start TASK MATERIAL

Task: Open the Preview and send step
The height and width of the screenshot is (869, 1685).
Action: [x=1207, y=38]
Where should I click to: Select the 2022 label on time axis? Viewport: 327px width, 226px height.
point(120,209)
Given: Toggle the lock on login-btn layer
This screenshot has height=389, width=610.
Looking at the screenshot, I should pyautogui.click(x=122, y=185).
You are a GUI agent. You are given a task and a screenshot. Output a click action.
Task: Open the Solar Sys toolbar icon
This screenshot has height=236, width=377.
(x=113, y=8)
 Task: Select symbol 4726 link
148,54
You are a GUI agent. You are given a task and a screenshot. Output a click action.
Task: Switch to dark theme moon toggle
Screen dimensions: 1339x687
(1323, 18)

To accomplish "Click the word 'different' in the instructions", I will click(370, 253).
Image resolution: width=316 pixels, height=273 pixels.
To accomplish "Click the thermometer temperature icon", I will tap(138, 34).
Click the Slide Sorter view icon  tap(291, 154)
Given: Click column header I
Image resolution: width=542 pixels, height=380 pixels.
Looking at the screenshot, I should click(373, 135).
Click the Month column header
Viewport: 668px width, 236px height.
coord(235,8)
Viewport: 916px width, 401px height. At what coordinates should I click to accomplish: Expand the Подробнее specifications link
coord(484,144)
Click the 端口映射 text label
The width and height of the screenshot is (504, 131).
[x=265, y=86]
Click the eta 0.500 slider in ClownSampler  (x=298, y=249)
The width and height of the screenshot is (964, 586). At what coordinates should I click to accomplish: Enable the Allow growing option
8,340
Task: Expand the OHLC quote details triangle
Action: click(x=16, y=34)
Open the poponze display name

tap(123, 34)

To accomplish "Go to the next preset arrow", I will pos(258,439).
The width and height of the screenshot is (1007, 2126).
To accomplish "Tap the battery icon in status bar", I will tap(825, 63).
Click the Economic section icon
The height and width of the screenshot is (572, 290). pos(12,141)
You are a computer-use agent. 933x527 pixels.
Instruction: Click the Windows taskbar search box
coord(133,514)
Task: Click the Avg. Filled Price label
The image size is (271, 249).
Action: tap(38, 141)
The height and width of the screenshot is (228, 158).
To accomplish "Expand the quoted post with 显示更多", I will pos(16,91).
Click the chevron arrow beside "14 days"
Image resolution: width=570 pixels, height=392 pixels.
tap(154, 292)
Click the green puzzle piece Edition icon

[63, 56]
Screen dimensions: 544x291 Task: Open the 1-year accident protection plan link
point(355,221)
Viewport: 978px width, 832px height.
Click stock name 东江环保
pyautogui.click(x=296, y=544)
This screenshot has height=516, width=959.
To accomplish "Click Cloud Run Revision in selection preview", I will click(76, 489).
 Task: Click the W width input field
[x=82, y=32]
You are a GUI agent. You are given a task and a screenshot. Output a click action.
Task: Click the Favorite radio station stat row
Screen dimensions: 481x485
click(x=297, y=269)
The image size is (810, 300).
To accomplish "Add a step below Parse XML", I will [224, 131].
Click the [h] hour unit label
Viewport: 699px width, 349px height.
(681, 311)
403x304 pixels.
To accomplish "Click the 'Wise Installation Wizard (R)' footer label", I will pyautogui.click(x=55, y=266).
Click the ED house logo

end TASK MATERIAL

WHAT IS ASKED:
Write out again the part that opens with the line containing "Click the green puzzle piece Edition icon" and closes with the line containing "pyautogui.click(x=296, y=544)", both included, with every coordinate in the answers increased by 19.

RESULT:
Click the green puzzle piece Edition icon

[82, 75]
Screen dimensions: 544x291 Task: Open the 1-year accident protection plan link
point(374,240)
Viewport: 978px width, 832px height.
Click stock name 东江环保
pyautogui.click(x=315, y=563)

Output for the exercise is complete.